The museum, built on the left side (east) of the Tian'anmen Square, is said to echo with the Great Hall of the People on the right side (west). According to traditional Chinese custom, the left side is reserved for ancestors while the right side for ceremonial activities.

Steps lead from the square to a yard covering about 1,000 square meters, with a dozen columns and buildings on its three other sides.

Its chief designer was the late architect Zhang Kaiji (1912-2006), who designed a dozen other important buildings in the capital, such as the Beijing Observatory and the bleachers of the Tian'anmen Rostrum in the 1950s.

The old buildings of the national museum used to be divided by the National Museum of Chinese History and the National Museum of Chinese Revolutionary History, both of which were founded in 1959.
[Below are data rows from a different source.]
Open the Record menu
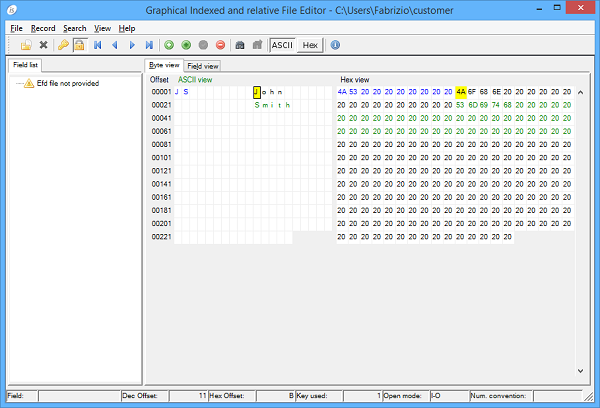The width and height of the screenshot is (600, 408). click(43, 28)
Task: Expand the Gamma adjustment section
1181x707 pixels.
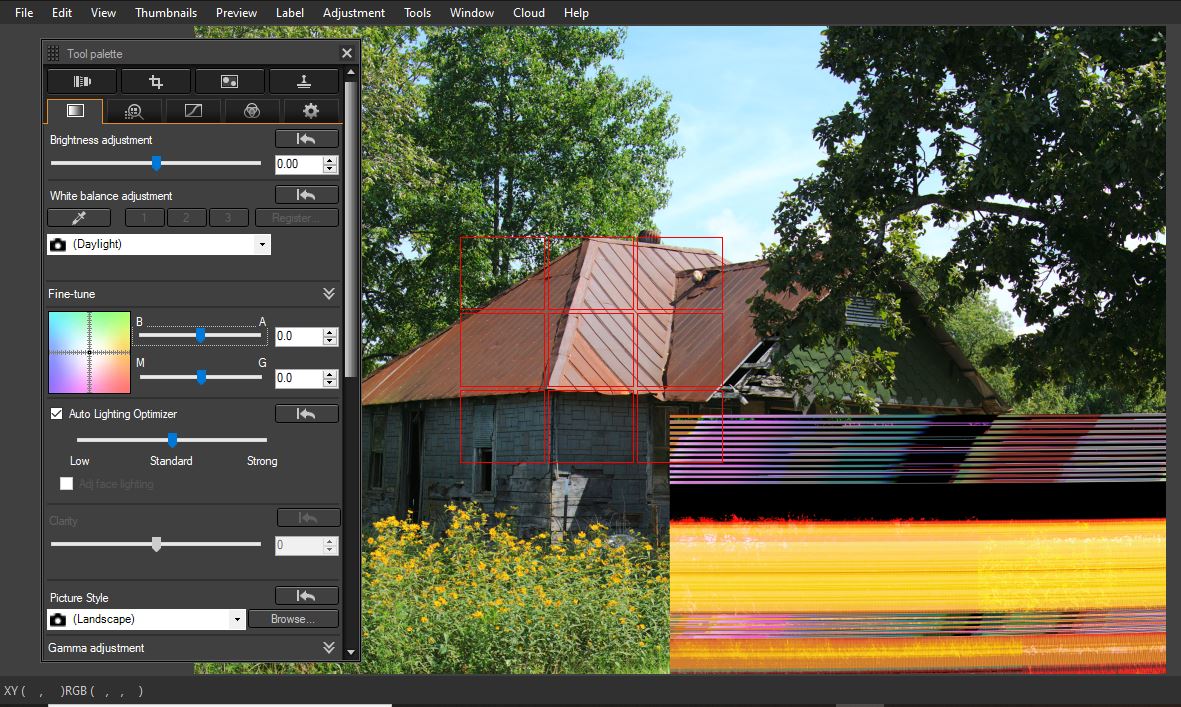Action: click(x=328, y=648)

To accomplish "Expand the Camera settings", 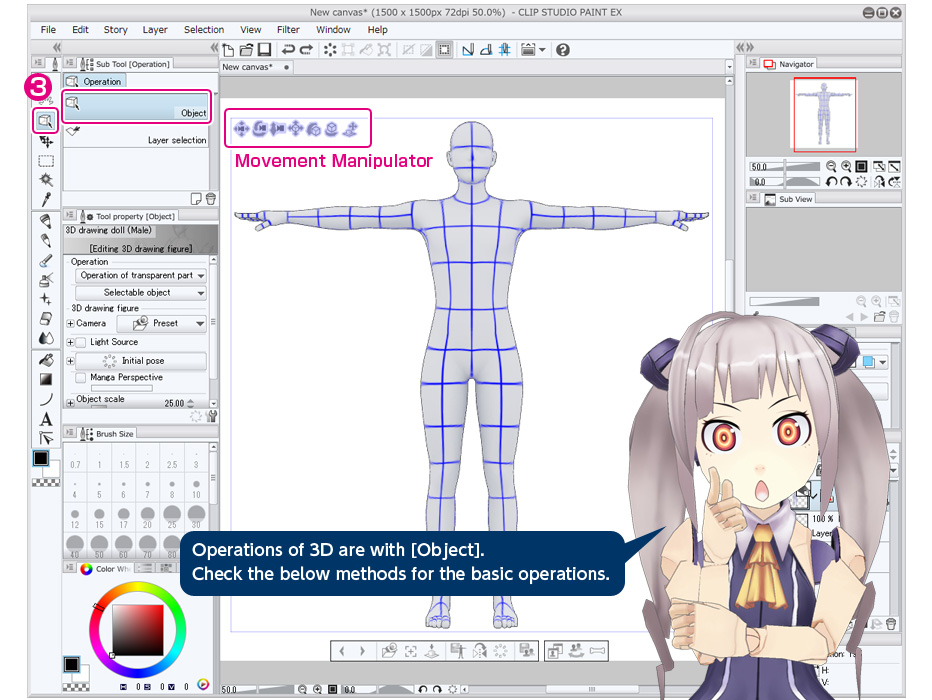I will 71,323.
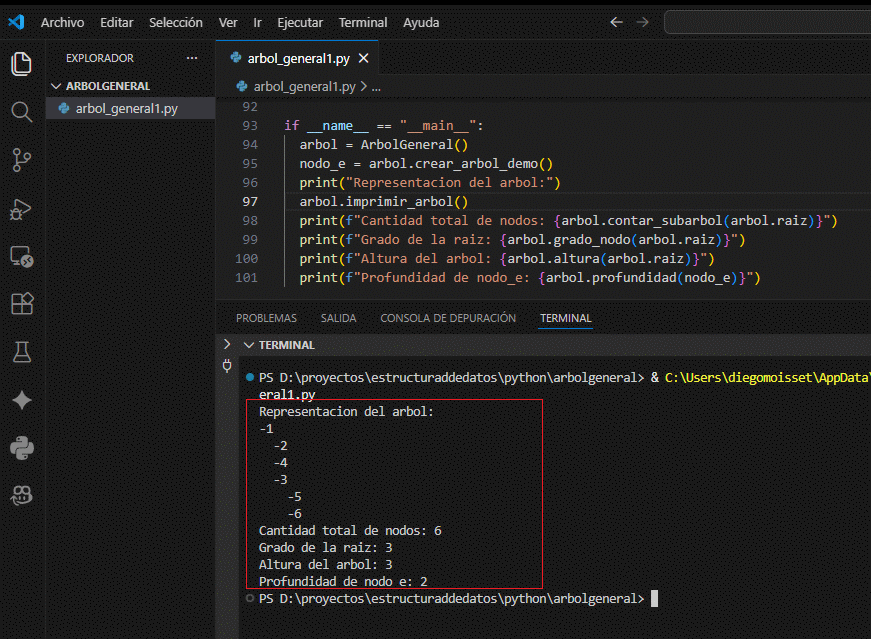
Task: Go back with the navigation arrow
Action: point(616,22)
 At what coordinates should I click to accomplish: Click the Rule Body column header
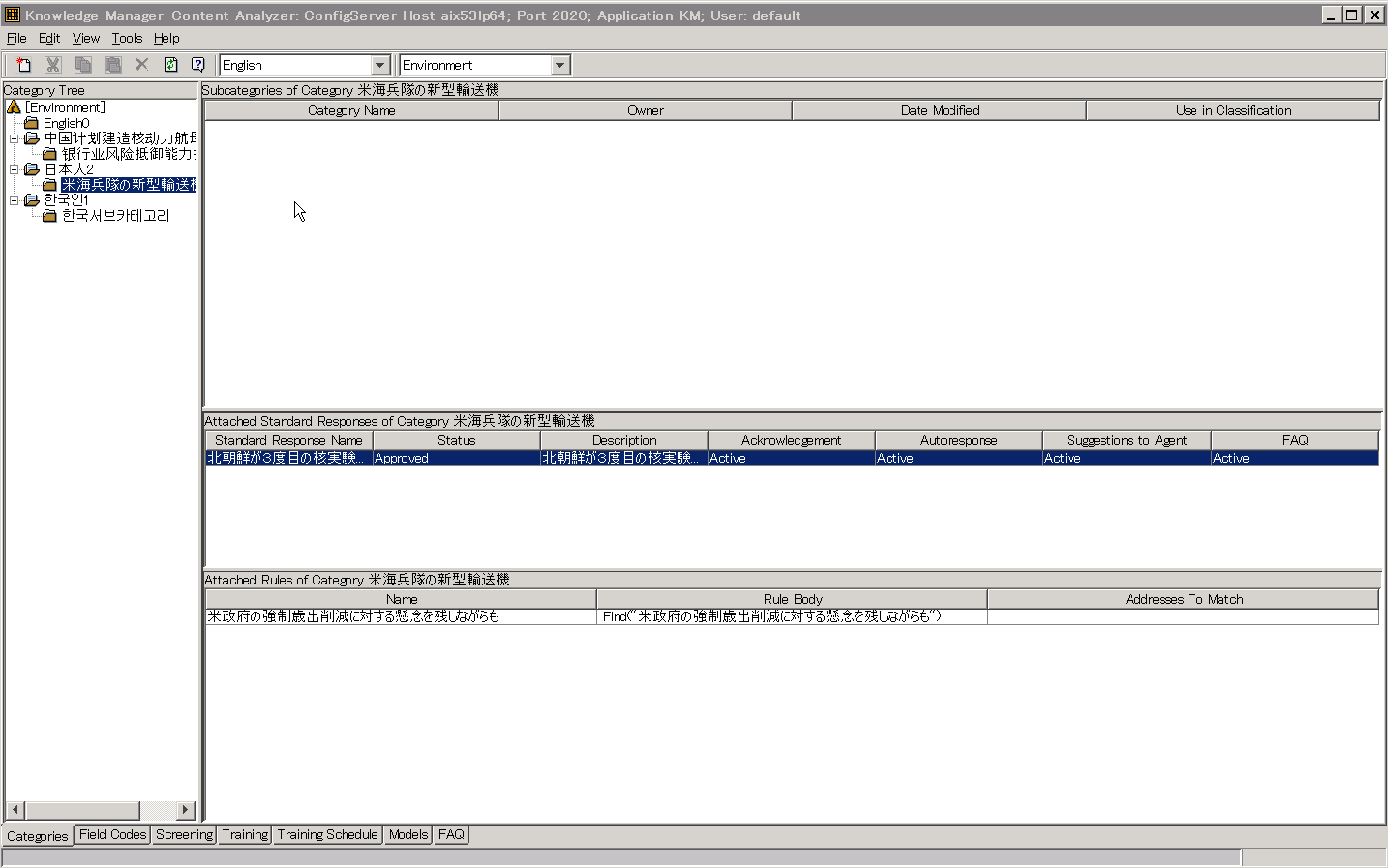click(x=792, y=599)
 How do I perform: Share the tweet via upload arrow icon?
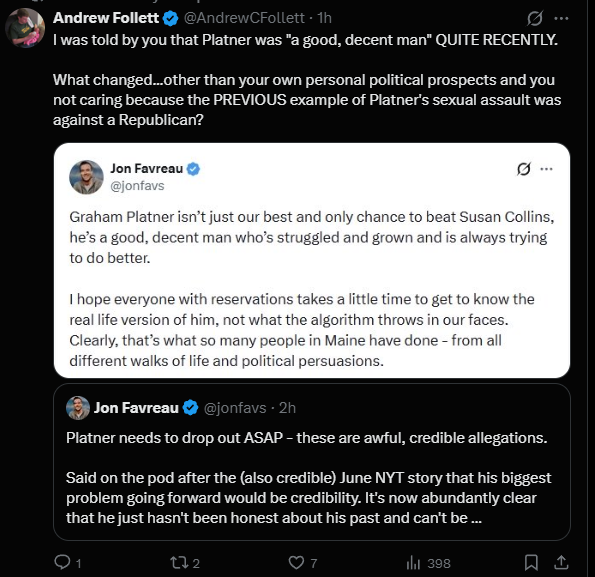click(x=561, y=562)
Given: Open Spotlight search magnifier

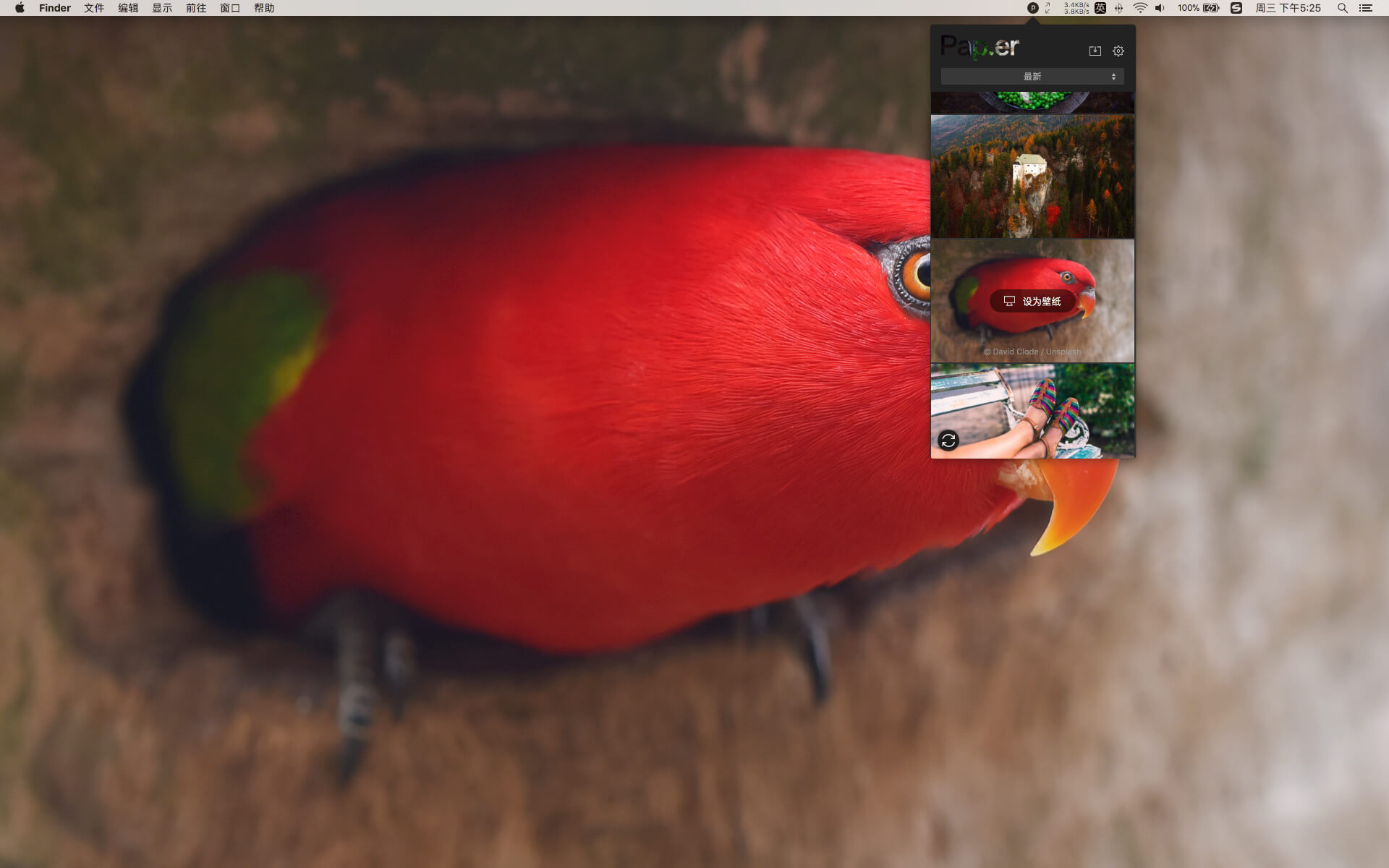Looking at the screenshot, I should pos(1343,8).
The two museums were merged into the National Museum of China in 2003.

Under the reconstruction plan, the yard and the buildings of the two museums, except the walls on the northern and southern sides, are to be pulled down and a new building will be constructed.

The yard will essentially be replaced with an expanded museum. "The museum will expand 100 meters to the east and its floor space will increase to 192,000 square meters it will be the largest museum in the world once the project is completed," said Lu Zhangshen, curator of the national museum.

"With China's economic takeoff the new building will be more compatible (than the existing museum) with the status and the influence of the country's national museum," he said.

The existing museum is 313 meters north to south and 149 meters east to west, with a total floor space of 69,000 square meters.

The reconstruction will begin in April and it is due to be completed by 2010. A panel of experts selected the plan, which was drawn up by the Institute of Building Design under the Chinese Academy of Building and German design company GMP, according to a Xinhua report.

Change and preservation

The plan's opponents said the interior of the museum should be improved while the exterior should be largely preserved. "It is true that cities are dynamic and they always need changing," said the anonymous curator, "but you have to have a pool of values to decide what can be gotten rid of and what is too valuable to be demolished."

The national museum, along with the Great Hall of the People, the Military Museum and the Agricultural Exhibition Center, has great historical, social and aesthetic value, he said.

They were all built to commemorate the 10th birthday of the People's Republic of China in 1959. Resources from around the nation were brought to Beijing for their construction, and architects and engineers from the former Soviet Union were actively involved.

When finished, they were greatly publicized as landmark achievements of the socialist society. Together with several other buildings built at the same time in Beijing, they became known as the "10 major buildings".

Amid the wave of construction in today's China, the Prime Hotel, which used to be one of the 10, was pulled down in the 1990s and reconstructed in traditional Chinese style.

Chen Xiao, an economist and member of a central government think-tank, has been lobbying for the preservation of the national museum over the past two years. "You need to have different layers in the city," she said. "So it is not only the courtyards that are to be saved. There are also other layers, like from the '50s, the '60s. These are also part of the stories of the city."

Jeanmarie Duthilleul, French architect and director of the French railway giant SNCF's urban development department, who designed buildings, such as the Gare Montparnasse in Paris and the Capital Museum in Beijing, said conservation was a must, when asked about iconic buildings from the early history of China.

"They should be preserved, definitely," said Duthilleul. "The history has been written on the buildings. Some buildings have been preserved throughout history, while others were knocked out. It is those preserved buildings that tell the past."